Mary Shelley, Frankenstein

Vi é sempre una certa speranza negli occhi di chi genera una nuova vita di sentire una profonda appartenenza a quel mondo immenso davanti ai propri occhi, la speranza di poter amare la vita e, beffando la morte, di continuare a perdurare in questo mondo.
Non vi era gioia negli occhi di Victor Frankestein al momento della creazione del Mostro, nessun grido di felicità ma soltanto orrore e raccapriccio.
Questa storia racconta la sofferenza di ogni uomo solo, emarginato dalla realtà a cui appartiene e alienato dalla società.
É stupefacente che proprio una donna, Mary Shelley, seppur emancipata e figlia di illustri scrittori, abbia dato vita ad un’opera così complessa e completa, innovativa e moderna, in grado di rompere gli schemi prefissati da una cultura profondamente bigotta e prettamente maschilista. Questa è la storia di un Mostro al quale non è stato donato neppure un nome, rimasto deluso dalla vita, incapace di provare sentimenti nobili poiché la sua esperienza lo ha condotto in sentieri ombrosi e oscuri.

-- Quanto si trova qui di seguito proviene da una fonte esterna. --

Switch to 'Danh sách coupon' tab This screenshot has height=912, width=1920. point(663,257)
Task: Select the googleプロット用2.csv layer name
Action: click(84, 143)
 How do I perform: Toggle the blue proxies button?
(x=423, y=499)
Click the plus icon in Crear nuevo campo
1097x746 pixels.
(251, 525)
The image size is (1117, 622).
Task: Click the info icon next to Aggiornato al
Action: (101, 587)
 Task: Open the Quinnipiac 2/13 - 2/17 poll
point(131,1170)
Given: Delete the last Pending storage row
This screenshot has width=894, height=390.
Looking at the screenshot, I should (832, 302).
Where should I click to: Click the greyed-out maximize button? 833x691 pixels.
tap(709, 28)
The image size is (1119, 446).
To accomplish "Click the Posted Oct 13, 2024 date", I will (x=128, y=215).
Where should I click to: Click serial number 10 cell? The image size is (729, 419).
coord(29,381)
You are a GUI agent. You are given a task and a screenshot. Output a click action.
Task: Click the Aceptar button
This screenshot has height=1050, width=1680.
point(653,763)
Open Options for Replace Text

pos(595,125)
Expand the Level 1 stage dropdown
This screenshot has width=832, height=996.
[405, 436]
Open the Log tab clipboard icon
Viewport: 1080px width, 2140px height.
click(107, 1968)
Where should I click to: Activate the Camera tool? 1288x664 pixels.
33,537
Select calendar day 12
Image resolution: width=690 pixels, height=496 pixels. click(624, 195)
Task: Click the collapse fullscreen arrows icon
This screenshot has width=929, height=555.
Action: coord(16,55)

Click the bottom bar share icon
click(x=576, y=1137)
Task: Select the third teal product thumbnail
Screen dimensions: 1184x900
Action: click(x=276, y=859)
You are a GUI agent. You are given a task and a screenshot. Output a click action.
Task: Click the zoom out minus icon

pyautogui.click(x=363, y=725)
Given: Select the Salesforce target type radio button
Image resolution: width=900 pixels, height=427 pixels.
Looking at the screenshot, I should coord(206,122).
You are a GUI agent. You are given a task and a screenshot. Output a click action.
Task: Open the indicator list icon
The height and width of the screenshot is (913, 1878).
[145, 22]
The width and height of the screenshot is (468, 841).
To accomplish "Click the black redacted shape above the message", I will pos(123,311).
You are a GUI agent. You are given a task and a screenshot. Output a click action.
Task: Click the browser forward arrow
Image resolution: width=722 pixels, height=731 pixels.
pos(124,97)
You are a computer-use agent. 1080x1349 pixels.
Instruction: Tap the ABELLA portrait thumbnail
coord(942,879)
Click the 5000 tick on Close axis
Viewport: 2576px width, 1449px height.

L’autrice riveste il Mostro del ruolo del miserabile, del reietto, in modo che possa diventare una sorta di anti-eroe e in questo modo ottenere nei confronti della vita e dei malvagi la sua vendetta e di tutti gli altri uomini e donne che hanno provato sulla loro pelle questo atroce sentimento di abbandono. Come Prometeo strappò agli dei il fuoco per donarlo agli uomini così la creatura di Frankestein, Nuovo Prometeo, ottiene la sua rivincita nel fuoco e nel sangue, perdendo poi ogni cosa.